Tuesday, May 15th, 2012

If you have any misgivings about whether you can afford to start up and run a business, Jo Tall will happily meet you for a preliminary consultation.  Off To See My Lawyer are proud to have successfully helped launch many small businesses – but equally we take pride in our honest and realistic advice.  If we consider that you will be taking too many risks (– financial or otherwise) we will let you know.

Here is a non-exhaustive checklist to help you assess whether you can afford to start a new business:

  1. Off To See My Lawyer provide an extremely cost effective service, but please consider whether you are able to afford legal advice.
  2. You may wish to pay for other professional advice, such as from an accountant, or a web designer, and/or advice from PR experts.
  3. You may require professional assistance in order to draft your initial business plan, and/or business plan software.
  4. Most banks incur a small fee in order to open a business account.
  5. As you would expect, there are fees incurred for incorporating a business into a company; for registering a trade mark; for registering yourself as a data controller; etc.  And you may need to purchase certain licenses and permits in order to run your particular business.
  6. You may wish to insure your business or assets.  Premium rates are variable.
  7. If you wish to rent or buy the premises from which you will run your business, you will need to consider these costs – as well as utilities bills.
  8. The costs involved in promoting your business will add up.  For example – stationery and printing; professional branding/advertising advice; etc.
  9. Machinery and equipment, and IT systems are pricey but necessary assets.
  10. It very much depends on the type of business you are running – but you may need to pay for materials from which to manufacture your products, or stock for wholesale.
  11. Of course, once your business is up and running, you cannot pocket every incoming penny, as there are various taxes to be paid!

While the intended outcome of employing staff is to increase your profits, employees add to your list of burdens and liabilities.  You will need to draft contracts of employment, deal with relevant taxation issues, invest in time (and perhaps money) in training your staff, etc.

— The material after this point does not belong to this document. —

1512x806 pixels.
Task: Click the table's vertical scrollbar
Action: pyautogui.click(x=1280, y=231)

Are you being paid on time?

Monday, May 14th, 2012

The lawyers at Off To See My Lawyer draft contracts for the sale of goods and provision of services, which protect the liability of our clients and their businesses; and in-so-doing we make sure we abide by any laws that safeguard consumers’ rights.  A well-drafted contract, however, is not necessarily the end of the story.

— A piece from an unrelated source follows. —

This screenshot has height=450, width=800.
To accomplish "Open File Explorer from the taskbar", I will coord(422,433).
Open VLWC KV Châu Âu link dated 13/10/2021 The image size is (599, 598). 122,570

The Forum for Private Business lobby group recently surveyed 500 small businesses, and found that 16% have nearly had to close, due to late payments by customers.  51% stated that late payment was a problem for them.  Many small businesses rely upon their customers to pay on time, in order for them to be able to pay their own suppliers.  In cases where payment to the suppliers has been delayed in this way, 45% of the businesses surveyed said their profits had eroded as a result; and 23% said it had limited their ability to invest.

Gordon Skaljak (Spokesman for credit insurer Graydon), suggested that legislation needs to be changed in order to protect small businesses: “The business community and the government must join forces to protect companies by stamping out the UK’s late payment culture.”

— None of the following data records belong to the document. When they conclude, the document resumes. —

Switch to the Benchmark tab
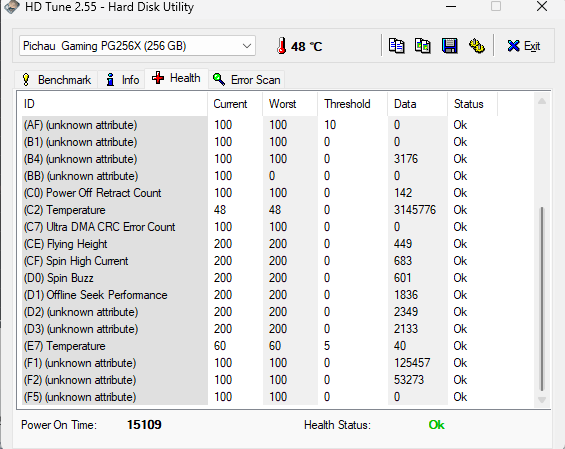This screenshot has height=449, width=565. pos(56,80)
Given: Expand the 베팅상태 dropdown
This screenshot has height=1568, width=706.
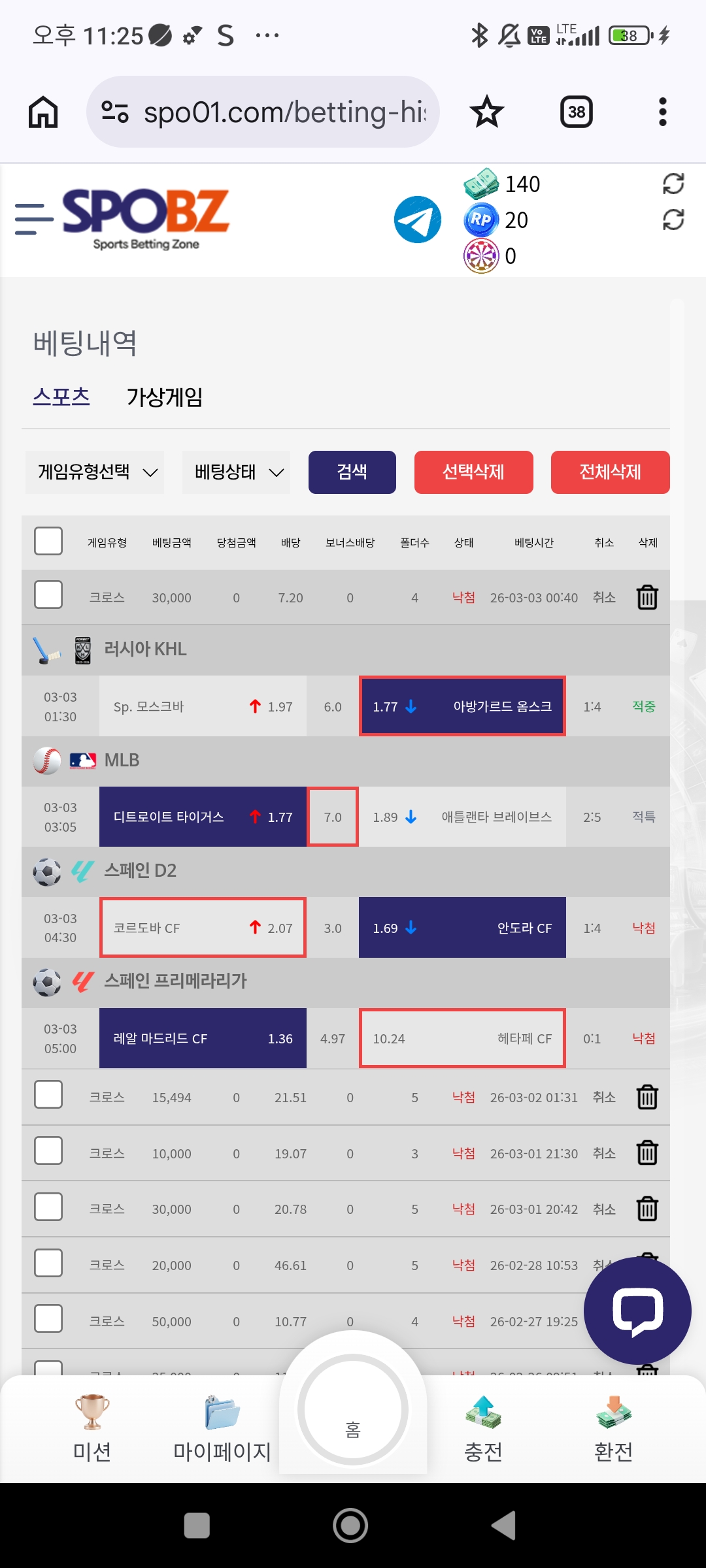Looking at the screenshot, I should [237, 472].
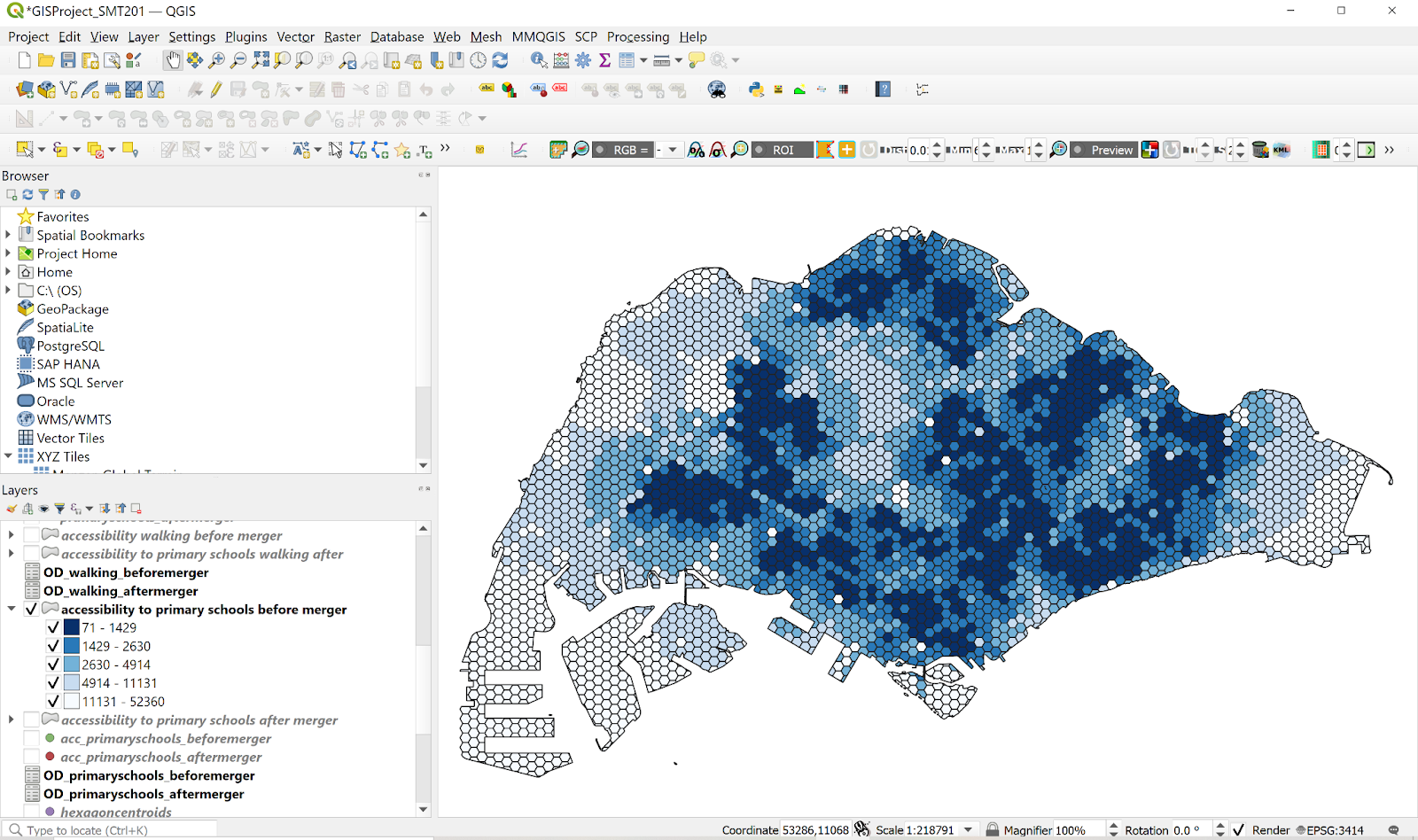Screen dimensions: 1418x840
Task: Click the filter legend icon in Layers panel
Action: (59, 509)
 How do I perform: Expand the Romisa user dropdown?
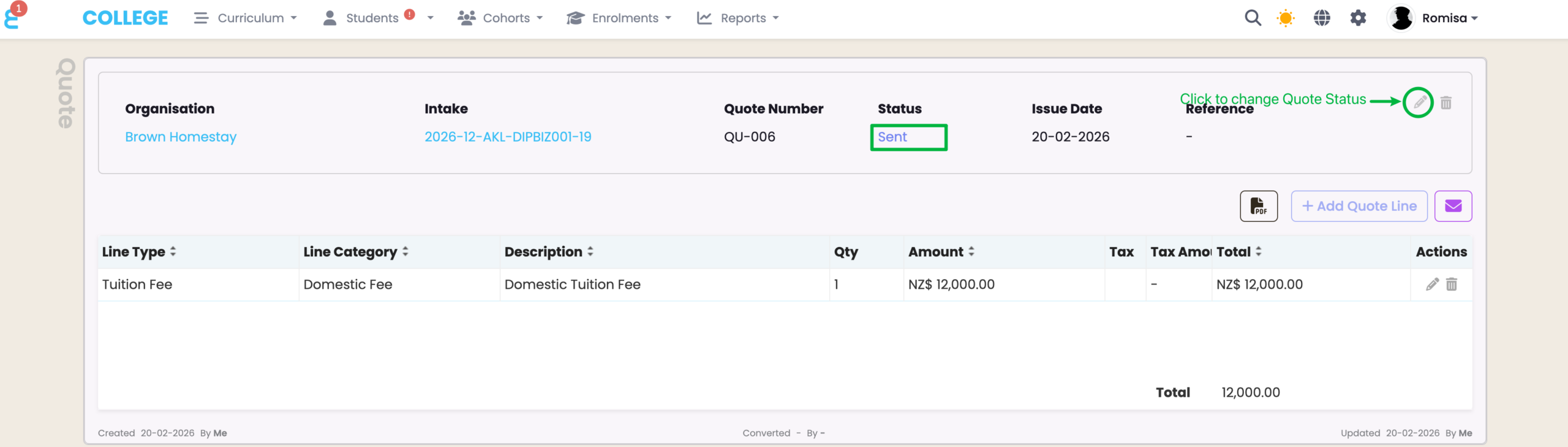[1449, 18]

One small business owner, Gordon Bennie (of Blue Orchid) contacted his local MP, (Michael Comarty) after experiencing cashflow problems when his customers had failed to pay on time.  The pair have been working with the Forum for Private Business, and together they successfully initiated a meeting at the House of Commons (on 25 April 2012) between officials from the Department for Business, and representatives of the Labour party, Lloyds Banking Group and various other professional bodies.  Of course, legislation takes time to draft and implement, so we cannot expect a positive change any time soon.

If your business has been suffering due to late payment by a customer (or indeed by another business), please contact Off To See My Lawyer and we can advise you on ways to enforce the contract by demanding payment, without the need for litigation.

Event: Business Advice Clinic

Thursday, May 3rd, 2012

For impartial business advice and an opportunity to discuss your business at a confidential, hour-long one-to-one meeting with an experienced advisor, the British Library Business and IP Centre will be running a Business Advice Clinic on Wednesday 2 May 2012, 10:30 to 17:00.  It costs £15 to attend.  For further information, and to book on-line, follow the link:

Female Entrepreneur Focus: Sarah Turner

Wednesday, April 18th, 2012

Off To See My Lawyer are cheered to hear about yet another woman who has turned an adverse situation into a business!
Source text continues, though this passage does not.